[Pixel coordinate grounding data]

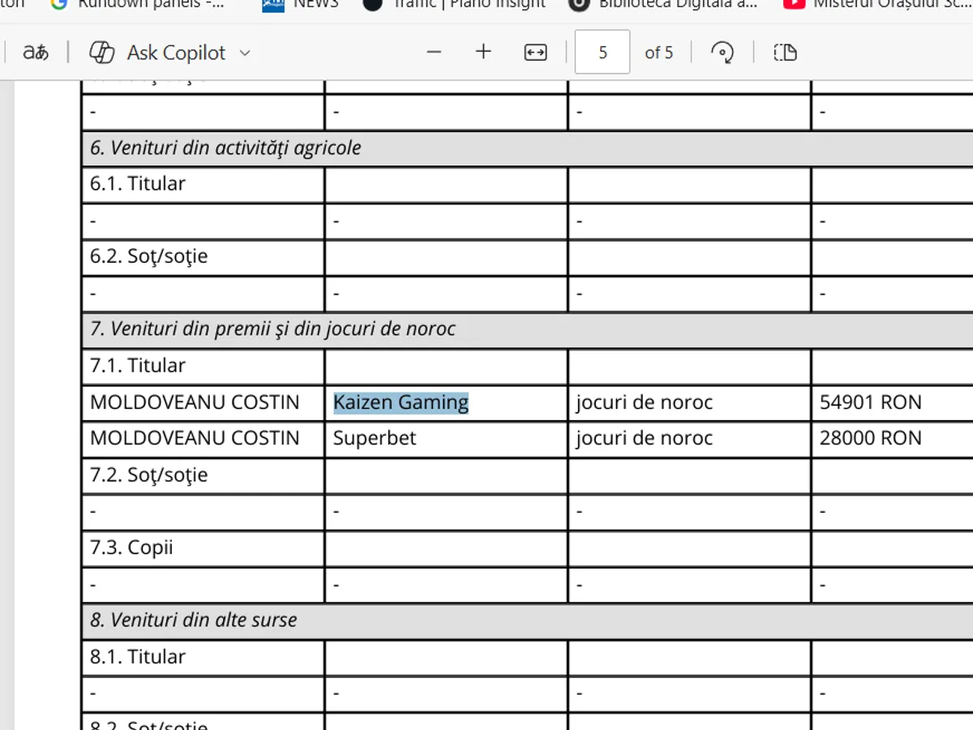Click the Google bookmark favicon
The width and height of the screenshot is (973, 730).
tap(59, 4)
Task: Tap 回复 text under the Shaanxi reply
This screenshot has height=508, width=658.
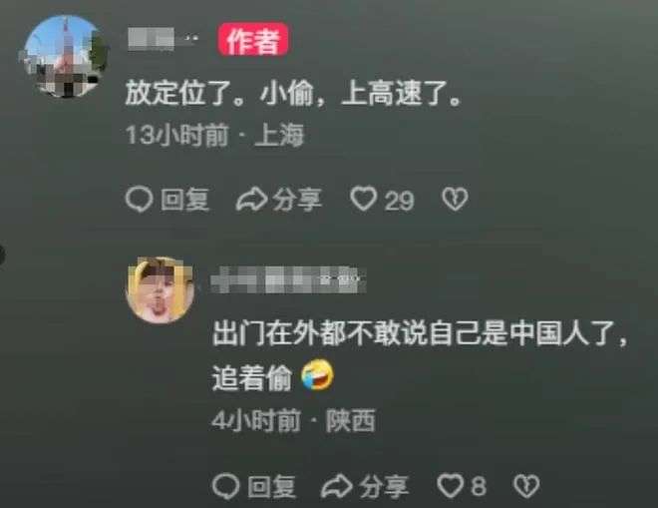Action: (x=271, y=487)
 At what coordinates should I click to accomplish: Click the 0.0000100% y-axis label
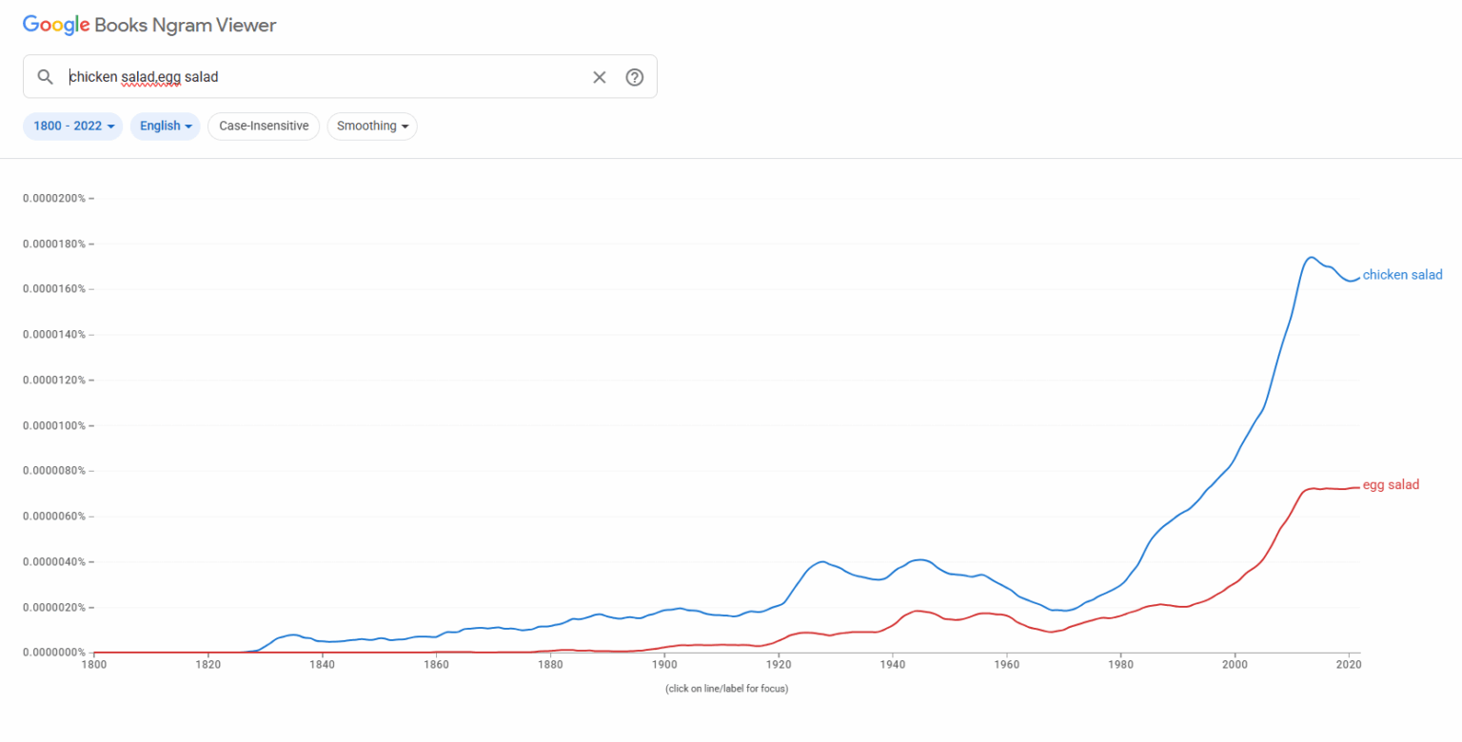tap(53, 425)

## WHAT TO DO
Starting at the line that contains "This screenshot has height=508, width=658.", retype each line through the end of the data exactly, and leave out every picture.

## SOLUTION FOR THIS EXERCISE
This screenshot has height=508, width=658.
Action: (x=271, y=487)
 At what coordinates should I click to accomplish: Click the 0.0000100% y-axis label
tap(53, 425)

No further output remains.